Stevenson’s office was on the plaza, but Freemont
never called.
There was great difficulty about the title to lots
at that time. There were contentions set up,
and claims of property from different Mexican grants,
as it became valuable. It was guaranteed by the
United States, at the treaty of Hidalgo, when California
was ceded to us, that all titles that were good under
the Mexican government should be recognized by us.
L., the chaplain of Stevenson’s regiment, seems
to have been the butt of the boys before the gold
was discovered.
They, as a farce, elected him alcalde of San Francisco,
which position is a combination of mayor and judge,
as we would understand it, and his election was declared
illegal. Then they elected him for spite.

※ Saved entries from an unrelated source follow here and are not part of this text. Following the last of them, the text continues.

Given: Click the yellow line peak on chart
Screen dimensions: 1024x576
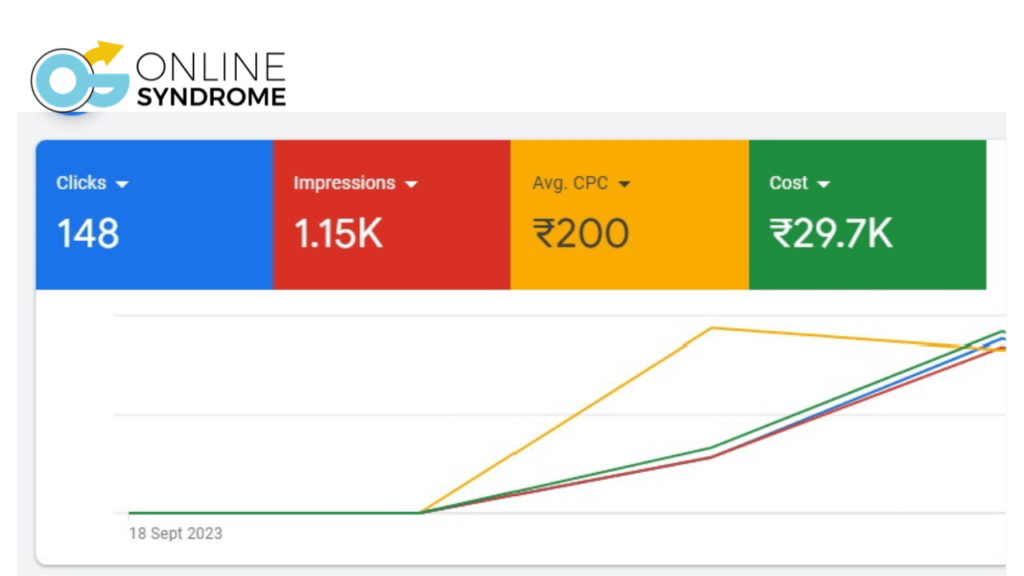Looking at the screenshot, I should click(x=712, y=328).
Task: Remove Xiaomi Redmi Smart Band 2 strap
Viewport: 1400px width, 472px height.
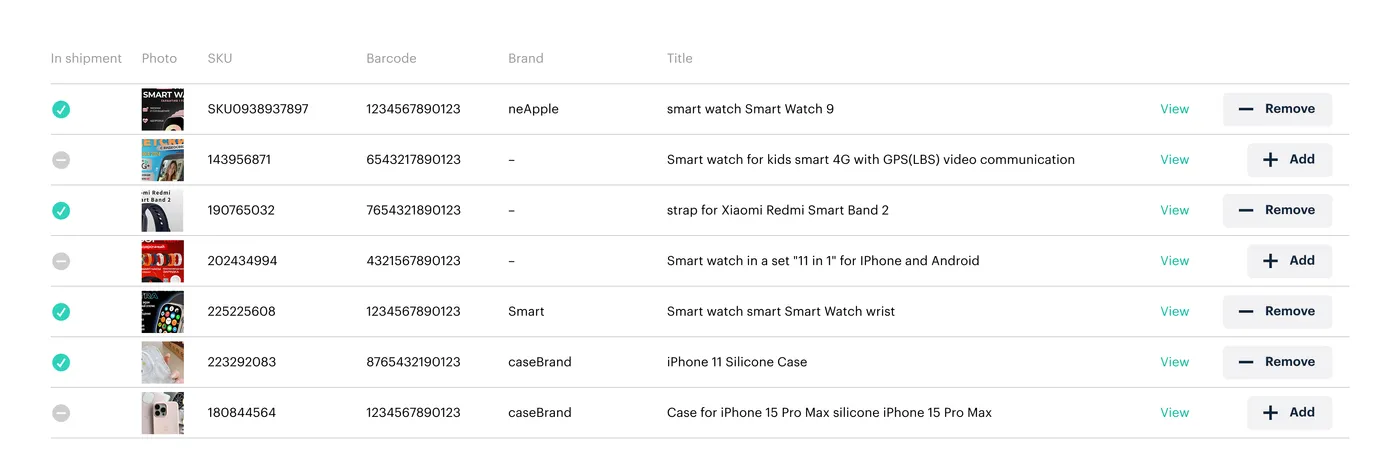Action: 1277,210
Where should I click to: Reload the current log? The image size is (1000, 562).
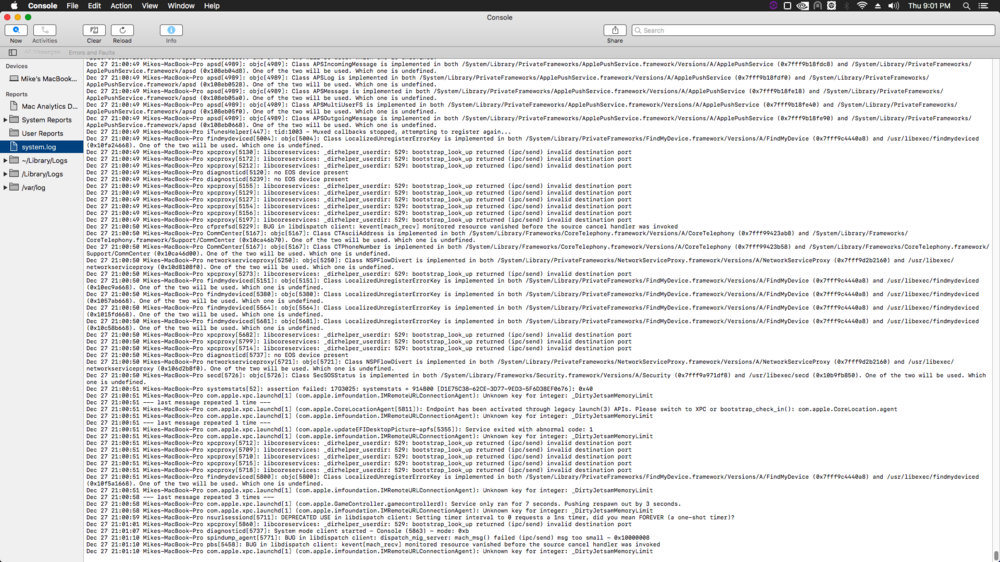point(122,30)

He served one year. There was a Mexican law that
in any village in that country a person had a right
to settle on one hundred veras of land so many feet,
about three hundred, and if he put up any kind of a
building on it, and held undisputed possession for
one year, he could go to the alcalde, and by paying
$16, get a good and valid title. When the lots
became so valuable in San Francisco, after the gold
was discovered, many lots based on those kinds of
grants became very valuable two or three years after
the discovery of gold. L. became quite wealthy,
it was said, by advances in real estate. There
were rumors of bogus titles in the names of dead soldiers
and others who had left the country, but could be
traced to no authentic source. He was estimated
to be worth several hundred thousand dollars, made
in the rise of real estate. I met him but once
and I sold him some lumber.
My shipping merchant who negotiated freight for my
brig got a legal title of that kind.
He said he was a book-keeper for a firm in Newport,
Rhode Island, at a small salary. He made up his
mind that if they would not raise his pay $100 per
year on the 1st of January he would leave them.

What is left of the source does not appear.